_AVAILABLE RECORDS:_
########################################

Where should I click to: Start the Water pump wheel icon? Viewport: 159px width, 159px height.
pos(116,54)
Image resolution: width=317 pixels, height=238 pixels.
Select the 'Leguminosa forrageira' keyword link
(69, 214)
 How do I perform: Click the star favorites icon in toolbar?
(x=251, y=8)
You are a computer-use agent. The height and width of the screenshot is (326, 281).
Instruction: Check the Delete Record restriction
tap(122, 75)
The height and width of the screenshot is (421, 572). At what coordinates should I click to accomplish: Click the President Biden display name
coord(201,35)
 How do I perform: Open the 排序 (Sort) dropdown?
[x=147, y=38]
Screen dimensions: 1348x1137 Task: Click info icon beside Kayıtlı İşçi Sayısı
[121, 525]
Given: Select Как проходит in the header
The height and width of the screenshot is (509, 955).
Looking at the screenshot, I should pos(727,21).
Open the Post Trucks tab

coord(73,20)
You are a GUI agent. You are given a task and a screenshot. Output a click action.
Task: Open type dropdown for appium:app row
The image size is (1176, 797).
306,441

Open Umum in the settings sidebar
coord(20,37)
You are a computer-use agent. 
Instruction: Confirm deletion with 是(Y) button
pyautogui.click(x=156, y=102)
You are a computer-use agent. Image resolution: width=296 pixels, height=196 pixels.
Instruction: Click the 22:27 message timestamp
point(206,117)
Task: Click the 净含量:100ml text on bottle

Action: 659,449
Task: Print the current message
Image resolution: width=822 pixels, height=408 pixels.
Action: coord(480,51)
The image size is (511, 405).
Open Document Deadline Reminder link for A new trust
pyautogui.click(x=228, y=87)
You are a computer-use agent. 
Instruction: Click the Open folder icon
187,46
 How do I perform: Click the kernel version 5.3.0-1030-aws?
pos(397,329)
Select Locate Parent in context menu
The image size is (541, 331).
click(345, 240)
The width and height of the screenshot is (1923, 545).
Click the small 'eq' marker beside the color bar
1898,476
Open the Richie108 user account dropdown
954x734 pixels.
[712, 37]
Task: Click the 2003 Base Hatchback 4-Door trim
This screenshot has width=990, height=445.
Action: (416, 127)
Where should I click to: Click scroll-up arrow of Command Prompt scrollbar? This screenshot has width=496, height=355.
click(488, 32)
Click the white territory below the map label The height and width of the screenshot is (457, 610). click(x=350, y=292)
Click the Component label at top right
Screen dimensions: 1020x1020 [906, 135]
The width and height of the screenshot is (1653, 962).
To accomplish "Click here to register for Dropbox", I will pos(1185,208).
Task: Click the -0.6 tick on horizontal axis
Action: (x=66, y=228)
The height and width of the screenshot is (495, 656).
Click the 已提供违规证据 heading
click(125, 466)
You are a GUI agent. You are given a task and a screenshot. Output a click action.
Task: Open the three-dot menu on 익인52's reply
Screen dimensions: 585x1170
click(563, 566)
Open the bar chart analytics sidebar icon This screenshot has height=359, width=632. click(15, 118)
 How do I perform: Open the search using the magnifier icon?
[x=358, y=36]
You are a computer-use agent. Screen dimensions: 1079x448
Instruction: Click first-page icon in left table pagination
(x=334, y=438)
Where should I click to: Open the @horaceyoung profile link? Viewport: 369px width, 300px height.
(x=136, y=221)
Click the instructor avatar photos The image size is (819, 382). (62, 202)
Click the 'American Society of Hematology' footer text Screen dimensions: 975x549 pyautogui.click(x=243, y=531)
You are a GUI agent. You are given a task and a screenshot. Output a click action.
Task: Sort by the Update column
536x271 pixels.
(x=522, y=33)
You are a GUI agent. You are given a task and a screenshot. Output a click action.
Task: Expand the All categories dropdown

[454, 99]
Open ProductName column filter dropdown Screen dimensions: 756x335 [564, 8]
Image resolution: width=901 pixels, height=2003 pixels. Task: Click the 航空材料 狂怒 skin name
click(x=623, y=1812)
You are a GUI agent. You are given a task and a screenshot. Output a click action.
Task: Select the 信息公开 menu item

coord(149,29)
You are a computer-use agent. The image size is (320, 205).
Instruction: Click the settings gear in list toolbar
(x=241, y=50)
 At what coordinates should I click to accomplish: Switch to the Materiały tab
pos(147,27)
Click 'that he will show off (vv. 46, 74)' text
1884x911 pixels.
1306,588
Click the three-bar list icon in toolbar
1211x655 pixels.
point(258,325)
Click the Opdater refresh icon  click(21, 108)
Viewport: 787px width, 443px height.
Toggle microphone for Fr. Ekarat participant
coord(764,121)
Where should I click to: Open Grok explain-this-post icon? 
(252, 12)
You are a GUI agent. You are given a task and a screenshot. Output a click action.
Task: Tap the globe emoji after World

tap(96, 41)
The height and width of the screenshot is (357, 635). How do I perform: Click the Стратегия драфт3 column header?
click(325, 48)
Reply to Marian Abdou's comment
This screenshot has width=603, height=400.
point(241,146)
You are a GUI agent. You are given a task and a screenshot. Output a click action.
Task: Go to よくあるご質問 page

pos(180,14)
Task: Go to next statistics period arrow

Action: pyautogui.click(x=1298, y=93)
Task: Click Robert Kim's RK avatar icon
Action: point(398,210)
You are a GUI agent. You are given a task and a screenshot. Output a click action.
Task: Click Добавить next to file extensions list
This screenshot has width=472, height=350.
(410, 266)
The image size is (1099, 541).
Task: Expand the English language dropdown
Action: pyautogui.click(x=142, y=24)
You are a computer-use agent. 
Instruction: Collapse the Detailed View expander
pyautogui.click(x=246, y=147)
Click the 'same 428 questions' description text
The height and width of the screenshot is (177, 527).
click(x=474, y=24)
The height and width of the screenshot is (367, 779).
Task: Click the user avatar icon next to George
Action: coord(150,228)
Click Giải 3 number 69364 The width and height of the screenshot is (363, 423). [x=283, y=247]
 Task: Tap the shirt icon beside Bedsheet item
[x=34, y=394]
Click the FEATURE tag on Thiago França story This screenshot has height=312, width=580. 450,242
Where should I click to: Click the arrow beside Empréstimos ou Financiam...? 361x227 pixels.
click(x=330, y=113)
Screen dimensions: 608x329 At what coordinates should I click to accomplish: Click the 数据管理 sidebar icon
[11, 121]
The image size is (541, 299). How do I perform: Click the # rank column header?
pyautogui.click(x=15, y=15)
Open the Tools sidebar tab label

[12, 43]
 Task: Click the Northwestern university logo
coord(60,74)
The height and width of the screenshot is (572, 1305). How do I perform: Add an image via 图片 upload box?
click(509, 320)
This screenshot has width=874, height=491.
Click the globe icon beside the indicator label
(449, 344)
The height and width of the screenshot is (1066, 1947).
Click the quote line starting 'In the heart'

########################################

_WHAT IS REQUIRED:_ Search each line of the data above for "computer", and copy the lines where it occurs.

_TASK SOLUTION:_
You are a computer-use agent. The height and width of the screenshot is (326, 281).
You are a computer-use agent. 
You are a computer-use agent. Image resolution: width=296 pixels, height=196 pixels.
You are a computer-use agent. 
You are a computer-use agent. Screen dimensions: 1079x448
You are a computer-use agent. The image size is (320, 205).
You are a computer-use agent. 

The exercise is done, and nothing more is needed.